Page 4255 - Week 14 - Thursday, 24 October 1991
Next page . . . . Previous page . . . . Contents . . . . Debates(HTML) . . . . PDF . . . .
Mr Stefaniak is right in saying that the persons who are likely to get fines are likely to be people above 15 years. We are not talking about seven- or eight-year-olds. Indeed, he is right in saying that some of these people may be fairly tough cookies. Butter may not necessarily melt in their mouths. But the fact remains that there is a power now. If they want to wilfully say, "I am going to ignore the fine. I am going to tell the court to go stuff it", what will happen is that they will come back before the magistrate and there will be a range of options.
The first option would be community service orders. That, for young people, can be a particularly effective deterrent, if you like, because it deprives them of doing pleasant things on the weekend. So, that is an option. But at the end of the day detention is an option. Detention can be an option in the ACT.
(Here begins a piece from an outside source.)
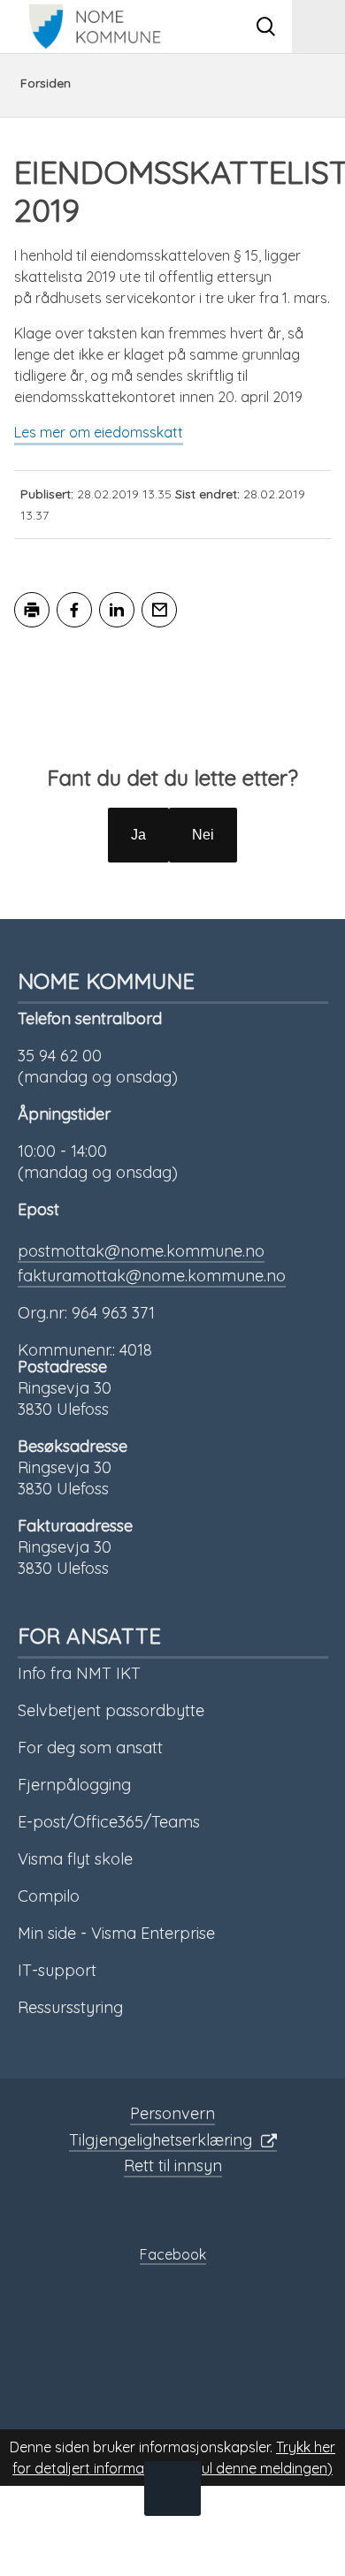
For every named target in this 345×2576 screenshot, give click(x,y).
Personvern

In New South Wales there is still provision for detention; but again it is only after all options have been exhausted, and I went through this the other night. Throughout Australia the move has been to use imprisonment for fine default for young people as an absolute last option. Indeed, the same is occurring for adult fine default. Imprisonment is seen as a last option.
Mr Stefaniak's amendment really seeks to go against the tide of enlightened opinion throughout Australia in every State and Territory and move to take imprisonment as the first option for fine default. It is an unenlightened policy. It is a policy, in the long run, destructive of the interests of young people in this Territory, because it will have more of them in places of incarceration rather than fewer of them in places of incarceration, which ought to be the attitude of an enlightened Assembly.
I would confidently hope that this amendment will not be supported by those enlightened members of this Assembly who acknowledge that the answer to problems facing young people, and behavioural problems that may cause them to come into conflict with the law, is not the "lock them up and throw away the key approach", not the "let's get tough" approach, but a more enlightened and caring approach to issues of juvenile crime.
MR DUBY (12.20): I also do not support the amendment moved by Mr Stefaniak. The amendment that Mr Stefaniak wishes to make is to section 54 of the principal Act. He seeks to have subsections (3) to (6) inclusive deleted. Those particular provisions of the Act are quite specific in providing courts with a wide range of options in dealing with costs and children. I think that is another point that needs to be made out. The fact is that we are dealing with children, even though some of them, as Mr Connolly may have said, are perhaps 17 or going on 18, and may be tough cookies. The bottom line is that they still, according to the law, are children, and in my view they should be treated as such.